[Start Task data]

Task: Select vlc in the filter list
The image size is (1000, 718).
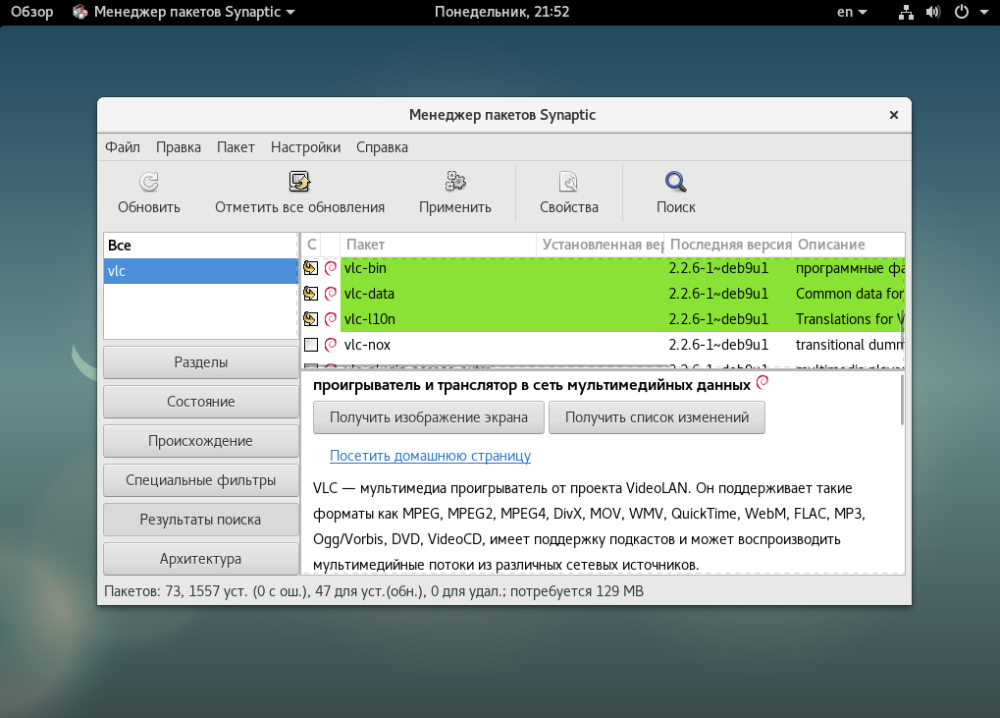Action: 200,271
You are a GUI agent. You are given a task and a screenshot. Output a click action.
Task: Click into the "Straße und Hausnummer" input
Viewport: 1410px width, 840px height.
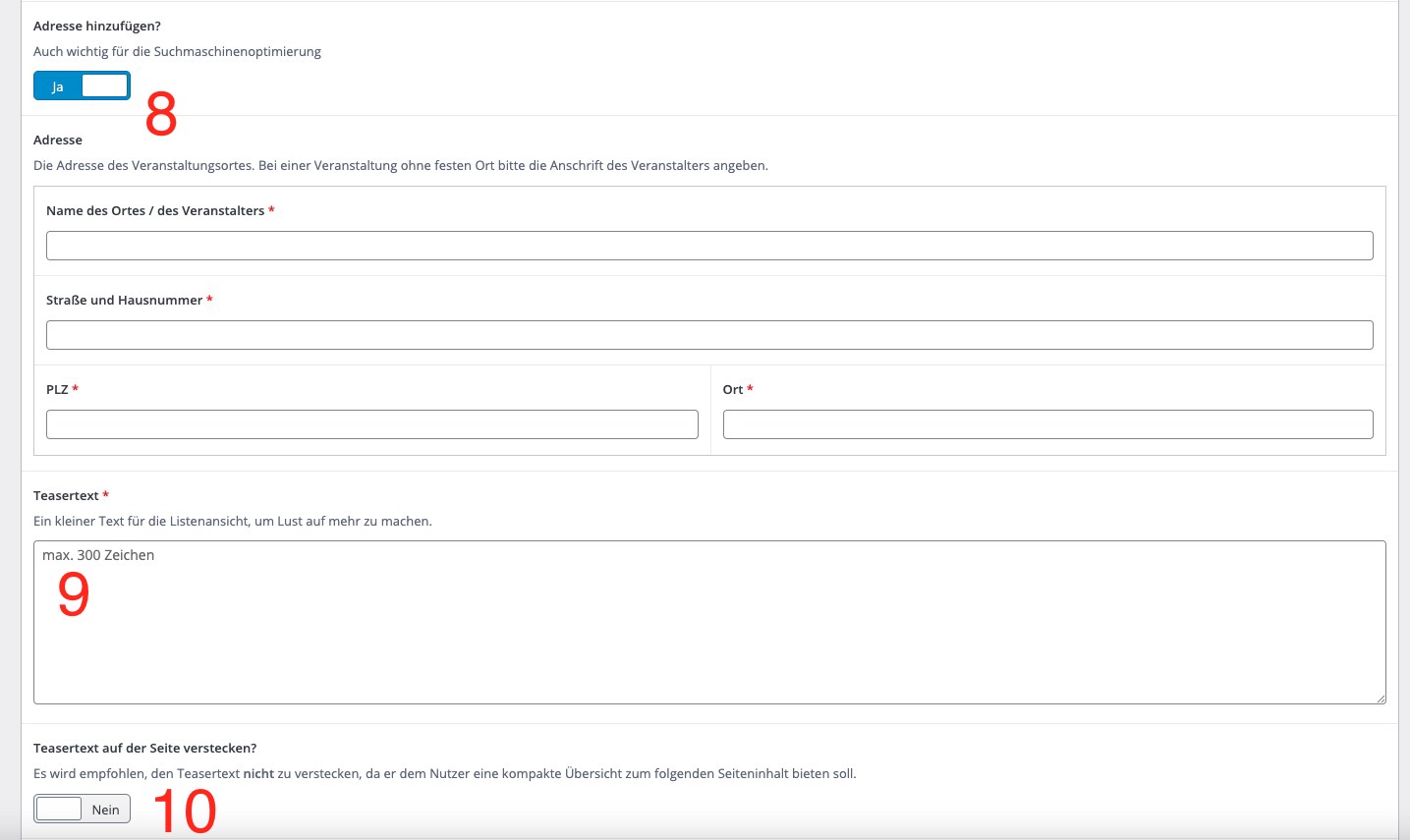point(708,335)
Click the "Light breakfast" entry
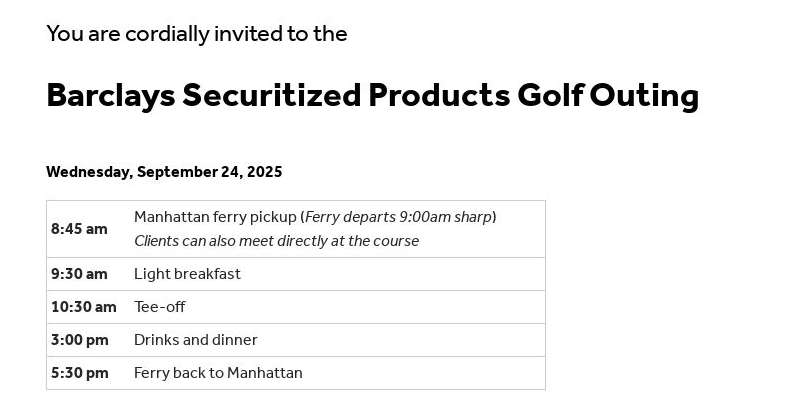This screenshot has height=400, width=796. [x=187, y=274]

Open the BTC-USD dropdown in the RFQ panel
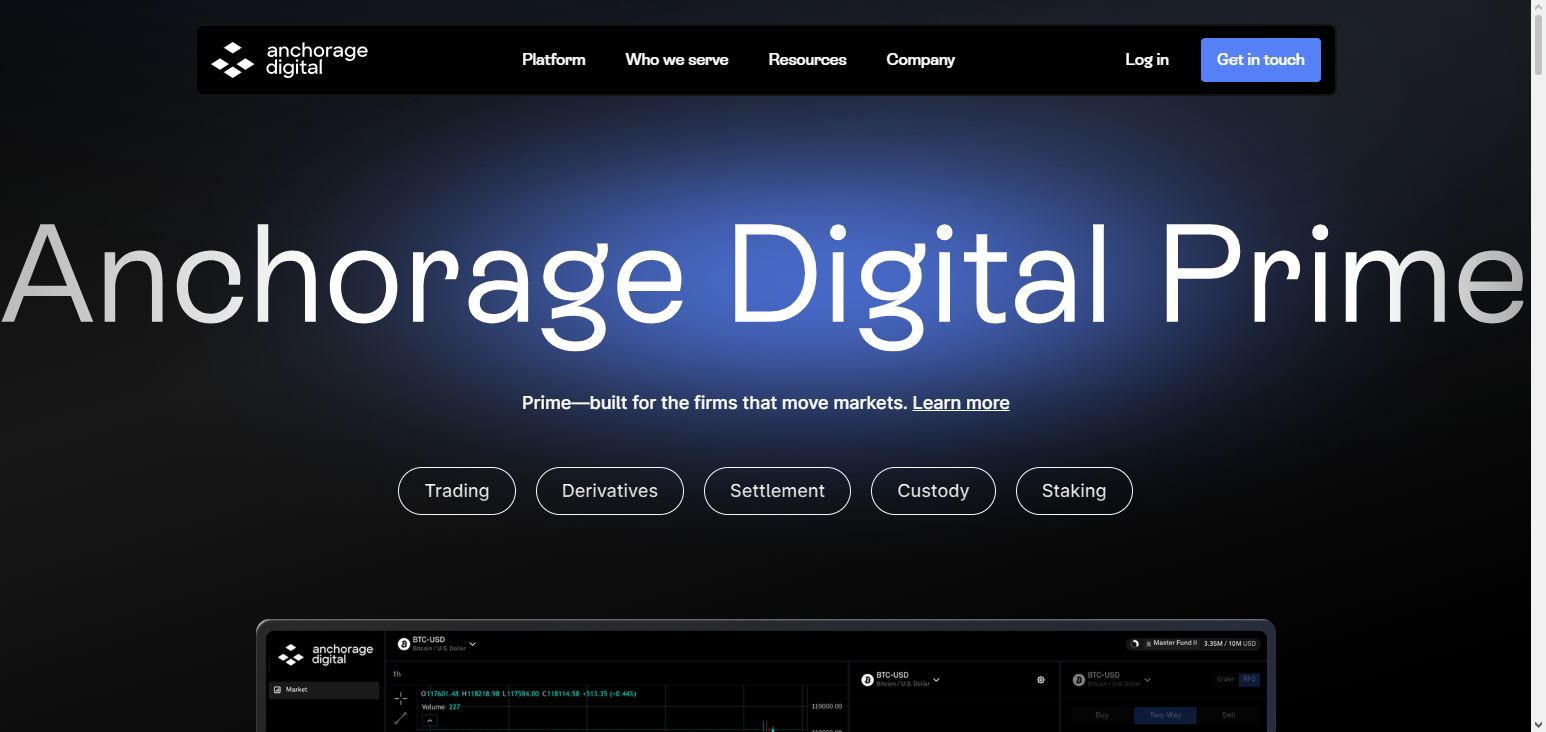pyautogui.click(x=1148, y=680)
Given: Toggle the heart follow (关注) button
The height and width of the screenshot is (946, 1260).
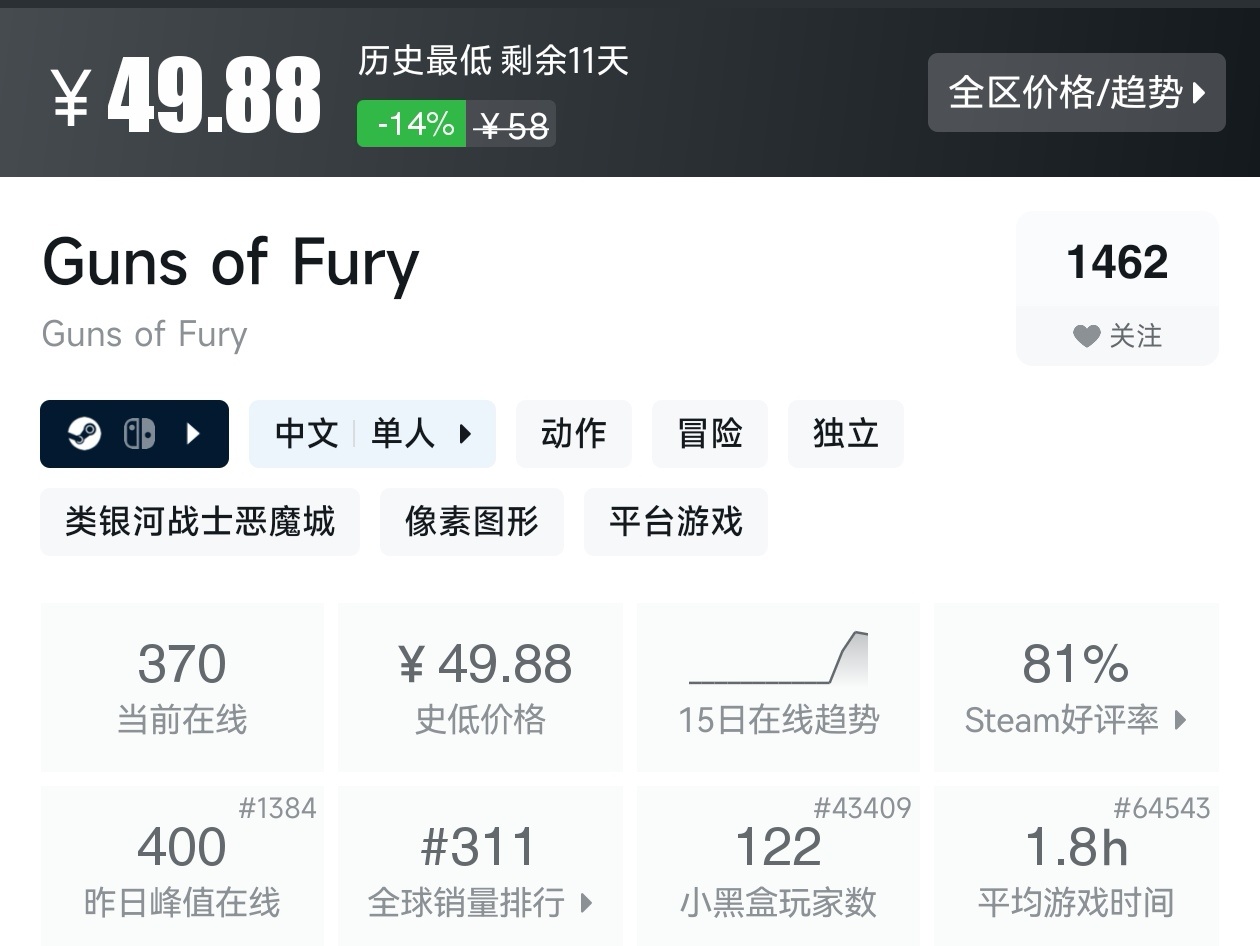Looking at the screenshot, I should [x=1116, y=336].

[End Task data]

Reproduce the entire listing above word for word, leaving out the pictures.

The output ->
Task: Select vlc in the filter list
The image size is (1000, 718).
Action: 200,271
You are a GUI agent. You are given a task and a screenshot. Output a click action.
Task: Click into the "Straße und Hausnummer" input
Viewport: 1410px width, 840px height.
point(708,335)
Click the "Light breakfast" entry
This screenshot has height=400, width=796. [x=187, y=274]

Open the BTC-USD dropdown in the RFQ panel
pyautogui.click(x=1148, y=680)
Given: Toggle the heart follow (关注) button
The height and width of the screenshot is (946, 1260).
Looking at the screenshot, I should [x=1116, y=336].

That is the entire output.